» **TASK OBJECTIVE**
In the passage below on India's skill gap, what does it say the innovations it urges support for will help accomplish? Answer in one or two sentences.

» **GIVEN PASSAGE**

═══

Building Future-ready Workforce To Bridge The Great Indian Skill Gap
Shreyansh Chandak, Manager, Partnerships and Programs, South & Southeast Asia – Village Capital Village Capital’s Future of Work India report provides added evidence of the need to further invest in the sector, and support the innovations that help bridge skill gaps, enhance employability, and produce job-ready candidates who can compete with the global workforce. 1) […]
Shreyansh Chandak, Manager, Partnerships and Programs, South & Southeast Asia – Village Capital
Village Capital’s Future of Work India report provides added evidence of the need to further invest in the sector, and support the innovations that help bridge skill gaps, enhance employability, and produce job-ready candidates who can compete with the global workforce.
1) Village capital has recently released the Future of work report. What is the core idea behind this report and how do you plan to realize the vision of preparing India for the future workplace with it?

═══

(Extracted records)
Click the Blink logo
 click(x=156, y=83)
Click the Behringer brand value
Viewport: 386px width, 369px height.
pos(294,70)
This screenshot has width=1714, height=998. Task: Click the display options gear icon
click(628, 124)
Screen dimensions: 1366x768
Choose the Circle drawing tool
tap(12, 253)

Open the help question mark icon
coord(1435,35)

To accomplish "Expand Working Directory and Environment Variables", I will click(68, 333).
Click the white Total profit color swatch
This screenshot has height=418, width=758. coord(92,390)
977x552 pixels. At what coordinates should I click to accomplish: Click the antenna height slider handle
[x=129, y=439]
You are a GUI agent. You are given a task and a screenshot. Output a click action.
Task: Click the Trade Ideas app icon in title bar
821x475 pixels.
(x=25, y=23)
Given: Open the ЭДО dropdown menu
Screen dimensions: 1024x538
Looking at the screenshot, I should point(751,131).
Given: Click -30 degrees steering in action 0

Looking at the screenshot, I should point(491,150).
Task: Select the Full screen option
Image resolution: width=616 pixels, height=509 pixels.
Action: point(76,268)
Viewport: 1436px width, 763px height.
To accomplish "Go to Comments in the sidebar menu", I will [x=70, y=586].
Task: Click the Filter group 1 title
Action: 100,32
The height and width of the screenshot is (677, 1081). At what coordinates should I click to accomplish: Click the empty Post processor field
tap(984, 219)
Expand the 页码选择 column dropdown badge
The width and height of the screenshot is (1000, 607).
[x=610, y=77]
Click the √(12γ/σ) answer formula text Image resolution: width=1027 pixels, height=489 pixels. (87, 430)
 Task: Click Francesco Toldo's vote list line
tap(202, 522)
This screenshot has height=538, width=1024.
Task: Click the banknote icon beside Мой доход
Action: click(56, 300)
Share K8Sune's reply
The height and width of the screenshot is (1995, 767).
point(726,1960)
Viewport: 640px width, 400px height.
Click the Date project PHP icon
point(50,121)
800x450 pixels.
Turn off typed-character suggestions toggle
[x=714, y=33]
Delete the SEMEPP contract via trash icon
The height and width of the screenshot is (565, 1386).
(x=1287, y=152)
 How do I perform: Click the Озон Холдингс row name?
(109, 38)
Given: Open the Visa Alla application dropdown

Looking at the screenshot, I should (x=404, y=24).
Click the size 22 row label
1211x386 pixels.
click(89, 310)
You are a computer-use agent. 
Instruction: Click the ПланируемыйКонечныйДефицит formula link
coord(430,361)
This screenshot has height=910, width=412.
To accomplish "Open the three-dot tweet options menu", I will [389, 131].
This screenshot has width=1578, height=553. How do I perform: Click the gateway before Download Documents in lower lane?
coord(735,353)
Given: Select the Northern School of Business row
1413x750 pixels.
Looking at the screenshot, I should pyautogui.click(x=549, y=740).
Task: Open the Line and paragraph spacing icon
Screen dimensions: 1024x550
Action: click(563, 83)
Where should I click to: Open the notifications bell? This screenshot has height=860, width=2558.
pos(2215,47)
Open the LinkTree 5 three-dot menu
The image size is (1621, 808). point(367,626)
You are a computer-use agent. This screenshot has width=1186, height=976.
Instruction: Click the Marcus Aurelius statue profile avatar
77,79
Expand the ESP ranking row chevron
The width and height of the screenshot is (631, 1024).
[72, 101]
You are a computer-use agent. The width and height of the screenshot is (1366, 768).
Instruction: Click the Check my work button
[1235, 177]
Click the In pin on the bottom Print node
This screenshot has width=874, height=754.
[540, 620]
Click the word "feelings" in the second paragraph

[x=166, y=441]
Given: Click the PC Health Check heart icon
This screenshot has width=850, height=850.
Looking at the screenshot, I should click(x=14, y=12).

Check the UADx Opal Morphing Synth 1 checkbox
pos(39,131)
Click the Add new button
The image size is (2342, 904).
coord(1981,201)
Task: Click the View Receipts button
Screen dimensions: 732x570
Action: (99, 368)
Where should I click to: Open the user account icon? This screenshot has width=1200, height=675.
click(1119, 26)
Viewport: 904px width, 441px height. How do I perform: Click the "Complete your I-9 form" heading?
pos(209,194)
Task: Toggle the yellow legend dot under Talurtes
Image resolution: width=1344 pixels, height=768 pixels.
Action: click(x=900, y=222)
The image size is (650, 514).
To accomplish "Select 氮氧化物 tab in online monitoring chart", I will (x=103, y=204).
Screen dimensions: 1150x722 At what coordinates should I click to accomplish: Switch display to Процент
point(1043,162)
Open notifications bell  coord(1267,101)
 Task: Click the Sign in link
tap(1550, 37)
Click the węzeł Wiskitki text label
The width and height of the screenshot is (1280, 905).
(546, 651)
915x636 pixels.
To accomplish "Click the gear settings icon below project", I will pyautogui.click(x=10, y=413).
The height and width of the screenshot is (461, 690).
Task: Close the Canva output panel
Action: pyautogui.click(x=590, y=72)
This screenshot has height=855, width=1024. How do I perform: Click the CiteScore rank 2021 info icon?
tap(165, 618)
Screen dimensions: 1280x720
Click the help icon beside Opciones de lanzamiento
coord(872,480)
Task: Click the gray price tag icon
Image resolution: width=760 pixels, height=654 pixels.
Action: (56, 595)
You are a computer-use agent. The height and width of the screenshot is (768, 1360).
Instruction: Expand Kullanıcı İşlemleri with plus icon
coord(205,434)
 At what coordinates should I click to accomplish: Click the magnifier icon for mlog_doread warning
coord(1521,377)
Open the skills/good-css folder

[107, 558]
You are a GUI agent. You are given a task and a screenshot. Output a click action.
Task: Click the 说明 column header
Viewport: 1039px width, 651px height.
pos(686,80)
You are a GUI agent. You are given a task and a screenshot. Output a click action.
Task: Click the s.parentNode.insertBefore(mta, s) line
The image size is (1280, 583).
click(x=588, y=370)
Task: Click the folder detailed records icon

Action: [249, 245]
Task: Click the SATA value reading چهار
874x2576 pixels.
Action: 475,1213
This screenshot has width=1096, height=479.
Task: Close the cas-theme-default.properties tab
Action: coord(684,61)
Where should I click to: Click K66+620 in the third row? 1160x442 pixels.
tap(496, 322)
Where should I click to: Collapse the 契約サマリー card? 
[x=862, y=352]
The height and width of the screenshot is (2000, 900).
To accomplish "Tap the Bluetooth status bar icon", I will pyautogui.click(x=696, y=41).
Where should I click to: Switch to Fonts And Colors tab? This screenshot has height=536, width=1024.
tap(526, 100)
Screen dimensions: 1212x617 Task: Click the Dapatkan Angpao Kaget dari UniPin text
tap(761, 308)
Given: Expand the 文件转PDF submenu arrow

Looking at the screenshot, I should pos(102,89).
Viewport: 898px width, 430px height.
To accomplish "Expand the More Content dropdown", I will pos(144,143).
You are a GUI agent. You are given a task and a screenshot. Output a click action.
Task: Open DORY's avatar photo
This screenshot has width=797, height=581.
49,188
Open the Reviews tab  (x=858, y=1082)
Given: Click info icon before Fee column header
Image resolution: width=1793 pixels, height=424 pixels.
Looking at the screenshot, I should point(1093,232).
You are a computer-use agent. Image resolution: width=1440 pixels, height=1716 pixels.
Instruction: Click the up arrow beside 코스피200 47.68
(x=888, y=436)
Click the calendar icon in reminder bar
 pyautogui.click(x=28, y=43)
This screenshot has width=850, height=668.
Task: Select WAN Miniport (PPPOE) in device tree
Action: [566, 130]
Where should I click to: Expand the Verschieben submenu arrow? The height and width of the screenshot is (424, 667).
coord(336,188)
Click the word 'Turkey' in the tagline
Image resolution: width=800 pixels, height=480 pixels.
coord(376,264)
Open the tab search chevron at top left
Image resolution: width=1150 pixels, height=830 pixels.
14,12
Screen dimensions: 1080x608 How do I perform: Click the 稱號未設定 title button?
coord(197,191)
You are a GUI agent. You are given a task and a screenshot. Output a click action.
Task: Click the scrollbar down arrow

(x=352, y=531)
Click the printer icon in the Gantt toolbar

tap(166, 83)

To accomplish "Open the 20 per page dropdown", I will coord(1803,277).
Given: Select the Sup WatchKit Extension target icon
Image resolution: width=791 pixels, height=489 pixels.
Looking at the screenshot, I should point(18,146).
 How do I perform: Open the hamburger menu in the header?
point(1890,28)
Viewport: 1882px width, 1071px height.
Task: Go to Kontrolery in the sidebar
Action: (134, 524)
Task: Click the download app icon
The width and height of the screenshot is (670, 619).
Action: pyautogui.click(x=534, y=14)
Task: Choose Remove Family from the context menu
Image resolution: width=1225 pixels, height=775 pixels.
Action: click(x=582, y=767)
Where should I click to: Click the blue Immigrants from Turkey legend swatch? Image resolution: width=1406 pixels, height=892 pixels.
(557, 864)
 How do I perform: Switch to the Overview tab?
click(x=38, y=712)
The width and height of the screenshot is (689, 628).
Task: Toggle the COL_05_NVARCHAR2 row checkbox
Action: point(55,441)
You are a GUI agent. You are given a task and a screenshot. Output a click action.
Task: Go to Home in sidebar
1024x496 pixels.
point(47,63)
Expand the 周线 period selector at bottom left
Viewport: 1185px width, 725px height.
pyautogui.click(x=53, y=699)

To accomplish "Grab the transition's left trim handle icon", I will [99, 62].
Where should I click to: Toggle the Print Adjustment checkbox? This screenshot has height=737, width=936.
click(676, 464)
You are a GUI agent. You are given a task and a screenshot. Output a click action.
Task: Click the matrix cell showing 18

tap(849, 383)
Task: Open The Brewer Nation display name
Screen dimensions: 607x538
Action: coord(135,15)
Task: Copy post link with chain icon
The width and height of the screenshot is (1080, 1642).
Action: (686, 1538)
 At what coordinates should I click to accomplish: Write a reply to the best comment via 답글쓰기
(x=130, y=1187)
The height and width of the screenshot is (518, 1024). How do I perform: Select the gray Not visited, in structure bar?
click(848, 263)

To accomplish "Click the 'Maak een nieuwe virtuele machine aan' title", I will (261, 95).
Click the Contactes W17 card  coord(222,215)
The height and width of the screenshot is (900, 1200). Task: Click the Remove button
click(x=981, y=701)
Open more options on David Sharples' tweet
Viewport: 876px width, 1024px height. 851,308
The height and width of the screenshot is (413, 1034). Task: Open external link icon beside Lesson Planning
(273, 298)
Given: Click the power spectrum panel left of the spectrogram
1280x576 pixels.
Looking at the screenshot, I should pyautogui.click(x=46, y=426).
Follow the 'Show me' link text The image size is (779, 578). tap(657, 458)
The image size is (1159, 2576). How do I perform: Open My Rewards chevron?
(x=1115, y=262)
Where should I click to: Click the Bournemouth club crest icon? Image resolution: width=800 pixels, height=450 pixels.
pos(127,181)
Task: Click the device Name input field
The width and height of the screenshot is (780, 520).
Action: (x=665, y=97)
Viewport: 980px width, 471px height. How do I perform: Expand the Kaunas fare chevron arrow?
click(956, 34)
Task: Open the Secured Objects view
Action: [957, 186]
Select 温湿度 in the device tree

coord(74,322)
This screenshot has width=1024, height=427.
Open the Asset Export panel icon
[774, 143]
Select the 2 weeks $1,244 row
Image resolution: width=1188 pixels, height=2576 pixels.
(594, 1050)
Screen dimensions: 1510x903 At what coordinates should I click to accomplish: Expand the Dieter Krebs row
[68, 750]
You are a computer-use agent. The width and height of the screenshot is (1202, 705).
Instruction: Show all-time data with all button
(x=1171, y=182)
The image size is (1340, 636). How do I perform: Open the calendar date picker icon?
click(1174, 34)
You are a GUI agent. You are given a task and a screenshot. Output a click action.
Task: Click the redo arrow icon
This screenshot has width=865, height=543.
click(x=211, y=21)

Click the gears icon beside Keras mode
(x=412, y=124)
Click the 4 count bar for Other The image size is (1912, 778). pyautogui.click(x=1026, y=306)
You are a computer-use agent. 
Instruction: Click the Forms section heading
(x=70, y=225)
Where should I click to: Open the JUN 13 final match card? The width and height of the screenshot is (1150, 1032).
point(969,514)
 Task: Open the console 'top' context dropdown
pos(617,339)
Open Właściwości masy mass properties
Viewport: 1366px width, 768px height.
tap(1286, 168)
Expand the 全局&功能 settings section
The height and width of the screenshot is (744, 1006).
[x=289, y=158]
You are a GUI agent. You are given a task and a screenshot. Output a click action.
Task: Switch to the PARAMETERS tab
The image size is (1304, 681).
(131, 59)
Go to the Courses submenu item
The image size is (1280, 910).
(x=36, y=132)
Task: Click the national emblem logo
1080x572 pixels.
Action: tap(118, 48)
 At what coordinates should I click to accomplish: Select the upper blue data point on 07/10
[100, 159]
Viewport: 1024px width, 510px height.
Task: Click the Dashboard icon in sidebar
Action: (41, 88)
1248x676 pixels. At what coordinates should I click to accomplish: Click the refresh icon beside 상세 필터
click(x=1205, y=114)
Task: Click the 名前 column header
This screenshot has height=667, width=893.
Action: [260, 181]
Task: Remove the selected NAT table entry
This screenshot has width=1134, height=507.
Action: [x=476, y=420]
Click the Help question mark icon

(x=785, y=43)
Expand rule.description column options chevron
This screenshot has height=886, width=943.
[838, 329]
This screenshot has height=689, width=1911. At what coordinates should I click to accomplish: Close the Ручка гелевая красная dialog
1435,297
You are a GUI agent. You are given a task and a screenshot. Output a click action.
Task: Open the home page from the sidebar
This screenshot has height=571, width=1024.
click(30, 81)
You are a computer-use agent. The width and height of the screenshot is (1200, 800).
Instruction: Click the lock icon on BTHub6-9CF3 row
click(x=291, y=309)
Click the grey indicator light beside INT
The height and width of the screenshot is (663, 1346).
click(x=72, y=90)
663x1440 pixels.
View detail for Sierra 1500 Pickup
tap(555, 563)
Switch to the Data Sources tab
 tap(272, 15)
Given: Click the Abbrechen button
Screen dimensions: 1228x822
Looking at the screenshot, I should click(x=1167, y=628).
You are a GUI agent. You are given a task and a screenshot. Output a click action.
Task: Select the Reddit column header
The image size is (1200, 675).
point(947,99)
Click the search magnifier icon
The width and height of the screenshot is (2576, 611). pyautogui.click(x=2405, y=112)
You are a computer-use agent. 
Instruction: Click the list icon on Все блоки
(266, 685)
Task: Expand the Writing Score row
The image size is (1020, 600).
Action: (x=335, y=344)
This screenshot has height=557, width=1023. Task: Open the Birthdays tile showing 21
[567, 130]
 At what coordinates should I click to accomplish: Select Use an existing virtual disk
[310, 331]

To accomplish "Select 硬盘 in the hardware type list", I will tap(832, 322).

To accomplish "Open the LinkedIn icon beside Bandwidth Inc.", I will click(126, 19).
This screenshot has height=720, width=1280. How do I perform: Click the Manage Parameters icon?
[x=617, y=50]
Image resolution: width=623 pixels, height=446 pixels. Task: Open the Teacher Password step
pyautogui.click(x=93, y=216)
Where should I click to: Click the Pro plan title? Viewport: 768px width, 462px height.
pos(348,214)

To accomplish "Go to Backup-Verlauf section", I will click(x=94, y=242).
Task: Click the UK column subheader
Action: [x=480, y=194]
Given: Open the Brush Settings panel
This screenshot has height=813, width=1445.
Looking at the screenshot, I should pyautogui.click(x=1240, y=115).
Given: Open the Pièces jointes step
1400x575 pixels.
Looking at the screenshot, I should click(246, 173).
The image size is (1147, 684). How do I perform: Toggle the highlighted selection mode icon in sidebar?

═══

» **RESPONSE**
They help bridge skill gaps, enhance employability, and produce job-ready candidates who can compete with the global workforce. Village Capital's Future of Work India report is cited as added evidence of the need to invest further in the sector and support such innovations.